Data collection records
* start *
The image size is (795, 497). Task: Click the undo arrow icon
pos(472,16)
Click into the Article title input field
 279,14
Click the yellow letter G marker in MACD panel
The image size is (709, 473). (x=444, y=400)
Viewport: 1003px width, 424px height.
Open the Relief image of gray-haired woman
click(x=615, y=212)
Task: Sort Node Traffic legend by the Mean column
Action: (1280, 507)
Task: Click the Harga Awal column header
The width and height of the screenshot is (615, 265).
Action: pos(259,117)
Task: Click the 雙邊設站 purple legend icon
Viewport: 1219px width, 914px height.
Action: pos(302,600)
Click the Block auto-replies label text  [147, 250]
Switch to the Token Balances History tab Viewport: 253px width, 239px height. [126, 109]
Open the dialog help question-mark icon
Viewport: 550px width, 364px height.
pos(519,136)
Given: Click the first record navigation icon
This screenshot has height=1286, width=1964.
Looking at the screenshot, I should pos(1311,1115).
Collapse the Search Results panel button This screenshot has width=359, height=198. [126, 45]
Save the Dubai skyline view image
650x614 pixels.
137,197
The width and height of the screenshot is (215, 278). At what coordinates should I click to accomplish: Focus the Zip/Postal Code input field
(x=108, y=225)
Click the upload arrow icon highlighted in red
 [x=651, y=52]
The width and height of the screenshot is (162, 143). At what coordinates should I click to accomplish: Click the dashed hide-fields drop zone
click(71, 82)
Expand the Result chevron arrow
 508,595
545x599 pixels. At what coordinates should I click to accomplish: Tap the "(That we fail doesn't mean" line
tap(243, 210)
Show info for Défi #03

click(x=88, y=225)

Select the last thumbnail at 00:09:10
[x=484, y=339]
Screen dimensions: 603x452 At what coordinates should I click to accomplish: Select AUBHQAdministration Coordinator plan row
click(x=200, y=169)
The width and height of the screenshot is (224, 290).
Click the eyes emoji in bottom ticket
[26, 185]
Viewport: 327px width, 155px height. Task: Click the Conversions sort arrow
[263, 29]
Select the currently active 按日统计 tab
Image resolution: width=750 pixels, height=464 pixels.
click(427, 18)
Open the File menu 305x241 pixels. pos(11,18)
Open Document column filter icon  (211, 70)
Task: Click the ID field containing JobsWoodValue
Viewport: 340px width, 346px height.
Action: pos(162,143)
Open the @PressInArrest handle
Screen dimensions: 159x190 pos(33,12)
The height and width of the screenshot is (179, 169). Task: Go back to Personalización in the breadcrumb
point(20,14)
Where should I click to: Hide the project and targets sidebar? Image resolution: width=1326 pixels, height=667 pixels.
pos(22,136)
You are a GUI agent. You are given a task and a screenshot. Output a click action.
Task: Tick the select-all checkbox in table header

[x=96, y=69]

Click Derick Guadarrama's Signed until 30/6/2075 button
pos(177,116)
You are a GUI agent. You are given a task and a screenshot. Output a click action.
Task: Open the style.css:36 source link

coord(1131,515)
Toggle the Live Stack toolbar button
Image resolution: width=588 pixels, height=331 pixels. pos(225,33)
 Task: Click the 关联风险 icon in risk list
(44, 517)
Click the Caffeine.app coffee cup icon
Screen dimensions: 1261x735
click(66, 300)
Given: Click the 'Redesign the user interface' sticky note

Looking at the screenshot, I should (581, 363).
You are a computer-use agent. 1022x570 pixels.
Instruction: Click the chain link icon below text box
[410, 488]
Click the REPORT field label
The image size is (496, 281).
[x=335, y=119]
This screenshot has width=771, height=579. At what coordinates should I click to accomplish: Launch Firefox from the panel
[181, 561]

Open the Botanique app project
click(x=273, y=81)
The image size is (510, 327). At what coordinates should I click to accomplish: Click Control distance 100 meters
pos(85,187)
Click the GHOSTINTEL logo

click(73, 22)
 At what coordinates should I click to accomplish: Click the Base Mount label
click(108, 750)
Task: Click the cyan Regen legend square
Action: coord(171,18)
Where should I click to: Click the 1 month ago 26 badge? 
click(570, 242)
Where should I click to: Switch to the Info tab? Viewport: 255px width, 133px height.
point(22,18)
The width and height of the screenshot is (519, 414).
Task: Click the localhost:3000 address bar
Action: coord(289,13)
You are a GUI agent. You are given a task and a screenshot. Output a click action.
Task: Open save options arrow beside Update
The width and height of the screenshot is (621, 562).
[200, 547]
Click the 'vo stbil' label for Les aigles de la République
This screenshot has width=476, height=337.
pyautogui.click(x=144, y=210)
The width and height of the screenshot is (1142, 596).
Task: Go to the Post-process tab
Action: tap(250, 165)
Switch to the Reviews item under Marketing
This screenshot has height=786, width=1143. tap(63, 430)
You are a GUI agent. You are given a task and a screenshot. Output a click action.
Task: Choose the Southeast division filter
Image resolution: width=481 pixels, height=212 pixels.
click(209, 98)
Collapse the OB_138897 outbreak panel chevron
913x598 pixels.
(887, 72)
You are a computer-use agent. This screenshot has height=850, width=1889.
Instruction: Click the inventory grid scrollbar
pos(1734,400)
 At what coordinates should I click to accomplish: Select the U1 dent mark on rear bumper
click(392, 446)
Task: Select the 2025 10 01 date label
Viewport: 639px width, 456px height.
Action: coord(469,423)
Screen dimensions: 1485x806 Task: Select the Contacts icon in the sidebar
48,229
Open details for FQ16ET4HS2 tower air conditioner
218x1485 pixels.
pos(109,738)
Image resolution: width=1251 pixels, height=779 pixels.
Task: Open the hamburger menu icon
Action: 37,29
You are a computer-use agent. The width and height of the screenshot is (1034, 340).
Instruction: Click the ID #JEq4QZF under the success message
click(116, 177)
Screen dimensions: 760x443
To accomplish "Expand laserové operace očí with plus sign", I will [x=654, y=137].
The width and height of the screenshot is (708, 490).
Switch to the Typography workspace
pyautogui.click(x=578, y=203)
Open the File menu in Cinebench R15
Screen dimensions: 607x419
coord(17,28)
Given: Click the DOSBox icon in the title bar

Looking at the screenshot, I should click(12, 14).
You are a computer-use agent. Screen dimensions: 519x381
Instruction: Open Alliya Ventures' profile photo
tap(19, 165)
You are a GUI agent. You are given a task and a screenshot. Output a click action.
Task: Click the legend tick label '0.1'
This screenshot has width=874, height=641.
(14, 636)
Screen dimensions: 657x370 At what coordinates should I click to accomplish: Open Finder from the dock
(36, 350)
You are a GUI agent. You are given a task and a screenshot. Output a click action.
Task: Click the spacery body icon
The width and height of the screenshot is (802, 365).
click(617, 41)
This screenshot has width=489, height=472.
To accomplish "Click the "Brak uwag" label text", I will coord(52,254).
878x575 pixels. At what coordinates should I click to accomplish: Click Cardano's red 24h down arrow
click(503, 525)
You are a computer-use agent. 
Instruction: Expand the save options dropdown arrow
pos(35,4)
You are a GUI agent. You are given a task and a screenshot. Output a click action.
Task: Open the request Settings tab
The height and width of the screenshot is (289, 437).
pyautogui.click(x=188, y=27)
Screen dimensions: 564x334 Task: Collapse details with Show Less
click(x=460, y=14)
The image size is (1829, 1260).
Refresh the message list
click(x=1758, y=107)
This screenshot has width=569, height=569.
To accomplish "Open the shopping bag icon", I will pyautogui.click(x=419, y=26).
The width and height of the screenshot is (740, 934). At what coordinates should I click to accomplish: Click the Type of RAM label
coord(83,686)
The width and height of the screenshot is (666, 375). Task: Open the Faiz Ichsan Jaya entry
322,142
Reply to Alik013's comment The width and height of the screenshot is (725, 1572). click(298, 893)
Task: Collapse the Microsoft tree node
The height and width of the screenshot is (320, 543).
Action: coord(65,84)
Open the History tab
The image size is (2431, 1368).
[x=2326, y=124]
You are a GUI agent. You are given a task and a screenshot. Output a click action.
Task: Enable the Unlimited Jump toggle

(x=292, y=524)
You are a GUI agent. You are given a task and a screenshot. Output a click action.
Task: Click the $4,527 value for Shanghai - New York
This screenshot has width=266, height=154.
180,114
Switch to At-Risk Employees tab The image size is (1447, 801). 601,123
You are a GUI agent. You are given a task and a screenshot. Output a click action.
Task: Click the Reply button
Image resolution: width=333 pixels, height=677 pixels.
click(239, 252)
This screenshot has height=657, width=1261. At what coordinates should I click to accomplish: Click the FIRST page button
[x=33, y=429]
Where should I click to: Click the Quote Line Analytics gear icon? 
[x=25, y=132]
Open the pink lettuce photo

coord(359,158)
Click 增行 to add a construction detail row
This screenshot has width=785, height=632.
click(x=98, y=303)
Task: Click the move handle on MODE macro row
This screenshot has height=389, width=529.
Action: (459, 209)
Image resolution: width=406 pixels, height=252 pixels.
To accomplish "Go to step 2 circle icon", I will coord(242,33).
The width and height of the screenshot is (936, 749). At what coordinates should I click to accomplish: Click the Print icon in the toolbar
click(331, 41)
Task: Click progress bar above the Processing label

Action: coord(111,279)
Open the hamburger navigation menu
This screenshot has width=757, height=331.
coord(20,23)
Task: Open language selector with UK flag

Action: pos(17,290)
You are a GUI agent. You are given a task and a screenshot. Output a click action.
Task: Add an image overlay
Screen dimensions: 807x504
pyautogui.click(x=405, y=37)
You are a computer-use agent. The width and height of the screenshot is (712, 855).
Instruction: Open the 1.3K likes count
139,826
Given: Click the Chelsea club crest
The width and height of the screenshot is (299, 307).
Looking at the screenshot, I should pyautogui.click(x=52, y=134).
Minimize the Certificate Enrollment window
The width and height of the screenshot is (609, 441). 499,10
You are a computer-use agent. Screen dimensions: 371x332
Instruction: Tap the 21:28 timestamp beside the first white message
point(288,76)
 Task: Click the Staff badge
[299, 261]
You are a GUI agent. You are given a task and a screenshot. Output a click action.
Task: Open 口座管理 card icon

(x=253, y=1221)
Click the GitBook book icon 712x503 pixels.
* end *
▸ **Exercise prompt**:
Please retype the stretch of the records from the line containing "Open details for" through the line containing "Action: 37,29", both lines included, without any changes.

▸ **Result for this exercise**:
Open details for FQ16ET4HS2 tower air conditioner
218x1485 pixels.
pos(109,738)
Image resolution: width=1251 pixels, height=779 pixels.
Task: Open the hamburger menu icon
Action: 37,29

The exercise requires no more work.